**EXTRACT PROVIDED**
*****
Pope to new Ambassadors: Work for a more just and fraternal world
By Pope
The new non-resident Ambassadors to the Holy See whom Pope Francis received in the Vatican on Friday come from Jordan, Kazakhstan, Zambia, Mauritania, Uzbekistan, Madagascar, Estonia, Rwanda, Denmark and India.
They form part of a corps which represents some 183 States that currently have diplomatic relations with the Holy See.
Challenge of pandemic
In his discourse, Pope Francis told the new ambassadors they were beginning their mission at a time of “great challenge facing the entire human family.”
Even before the outbreak of COVID-19, he said, it was clear that 2020 was going to be a year “marked by urgent humanitarian needs, due to conflicts, violence and terrorism in different parts of our world.”
The Pope noted that “economic crises are causing hunger and mass migration, while climate change is increasing the risk of natural disasters, famine and drought.”
Quoting from the Extraordinary Moment of Prayer on 27 March of this year, he said, the crisis has made us realize “that we are in the same boat, all of us fragile and disoriented, but at the same time important and needed, all of us called to row together, each of us in need of comforting the other.”
Pope Francis also underlined that “the pandemic is aggravating the inequalities already present in our societies; as the poor and the most vulnerable of our brothers and sisters risk being neglected, excluded and forgotten.”
Dialogue and cooperation
Today, perhaps more than ever, emphasised the Pope, “our increasingly globalized world urgently demands sincere and respectful dialogue and cooperation capable of uniting us in confronting the grave threats facing our planet and mortgaging the future of younger generations.”
And referring to his recent Encyclical Fratelli tutti, Pope Francis expressed the desire that “in this our time, by acknowledging the dignity of each human person, we can contribute to the rebirth of a universal aspiration to fraternity.”
*****
**GIVEN ENTRIES**
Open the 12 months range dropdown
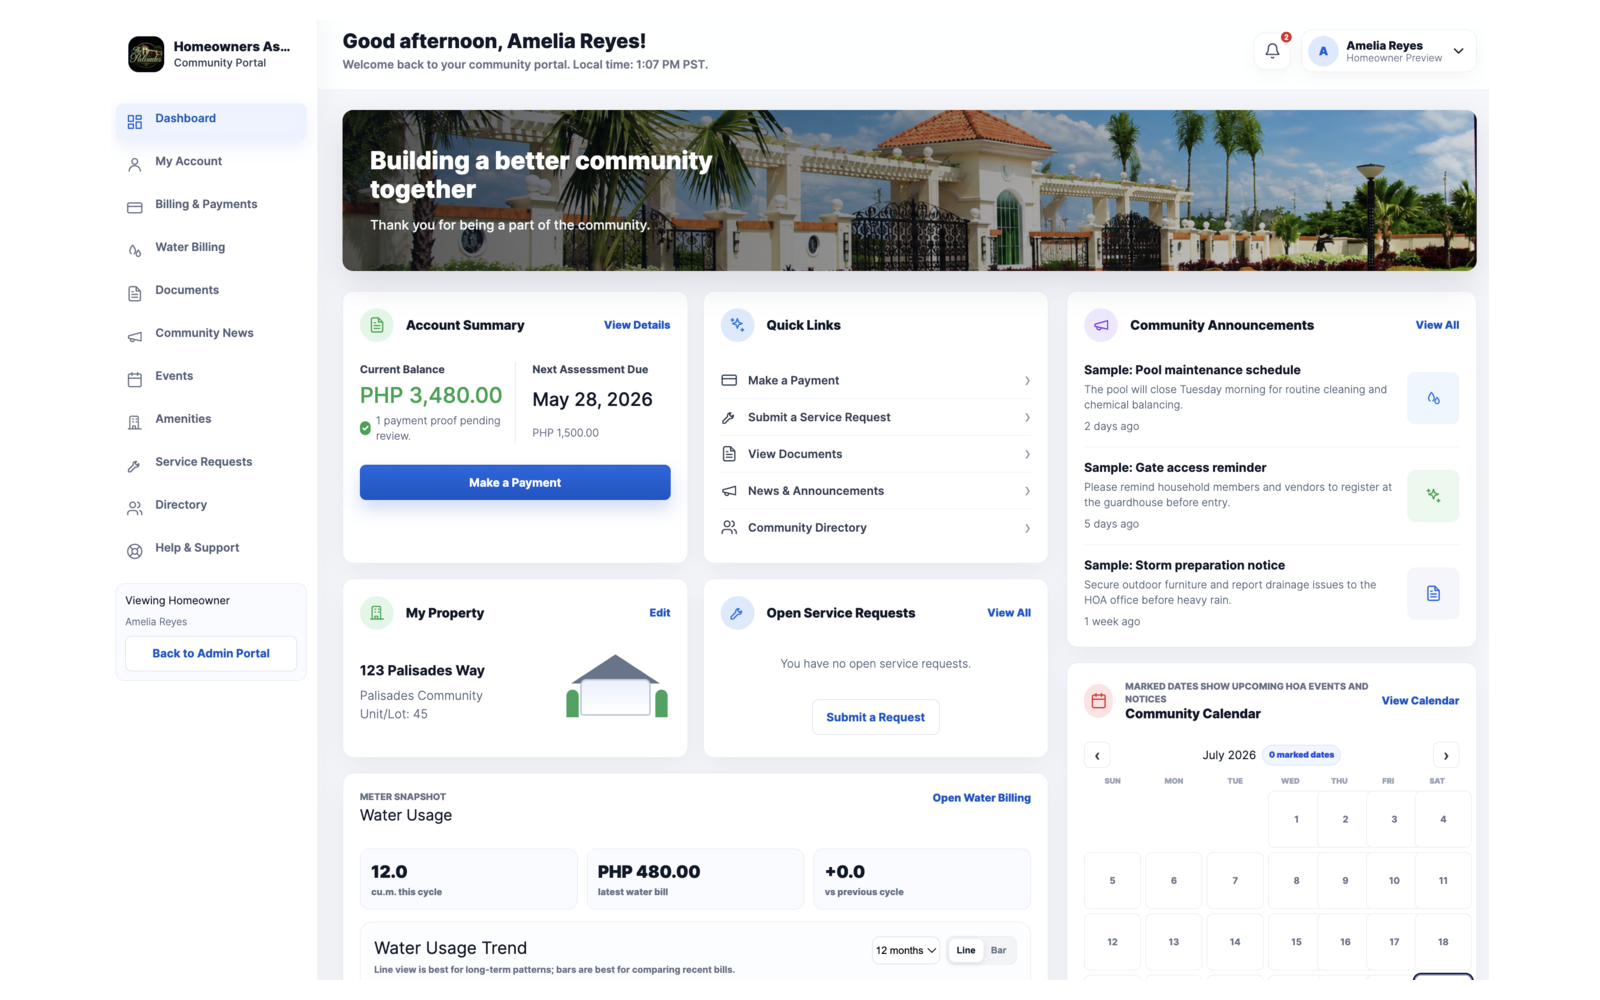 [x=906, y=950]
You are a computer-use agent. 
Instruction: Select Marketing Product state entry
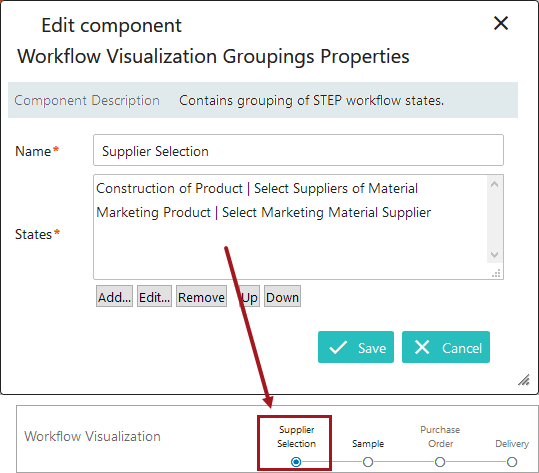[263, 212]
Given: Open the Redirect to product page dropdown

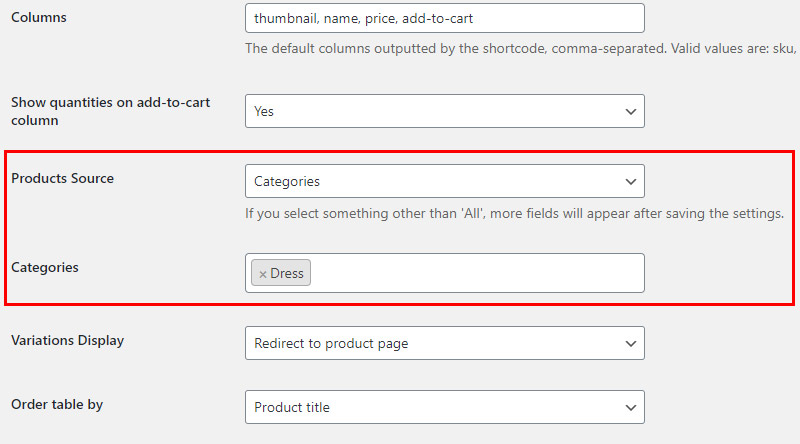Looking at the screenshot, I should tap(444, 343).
*****
**REQUIRED TASKS**
a. According to the article on the Pope's address to new ambassadors, roughly how many States have diplomatic relations with the Holy See?
b. Say whether each statement agrees with the article on the Pope's address to new ambassadors. Answer yes or no, and quote the words that decide it. (i) One of the new ambassadors came from Denmark. (ii) The Extraordinary Moment of Prayer took place on 27 March. (iii) The new ambassadors are resident ambassadors.
c. Reproduce the portion of the article on the Pope's address to new ambassadors between "Pope to new" and "Denmark and India.", inclusive.
The data above has no connection to the article on the Pope's address to new ambassadors.

**SOLUTIONS IN ORDER**
a. Some 183 States.

b.
(i) Yes: "Estonia, Rwanda, Denmark and India"
(ii) Yes: "the Extraordinary Moment of Prayer on 27 March of this year"
(iii) No: "The new non-resident Ambassadors to the Holy See"

c.
Pope to new Ambassadors: Work for a more just and fraternal world
By Pope
The new non-resident Ambassadors to the Holy See whom Pope Francis received in the Vatican on Friday come from Jordan, Kazakhstan, Zambia, Mauritania, Uzbekistan, Madagascar, Estonia, Rwanda, Denmark and India.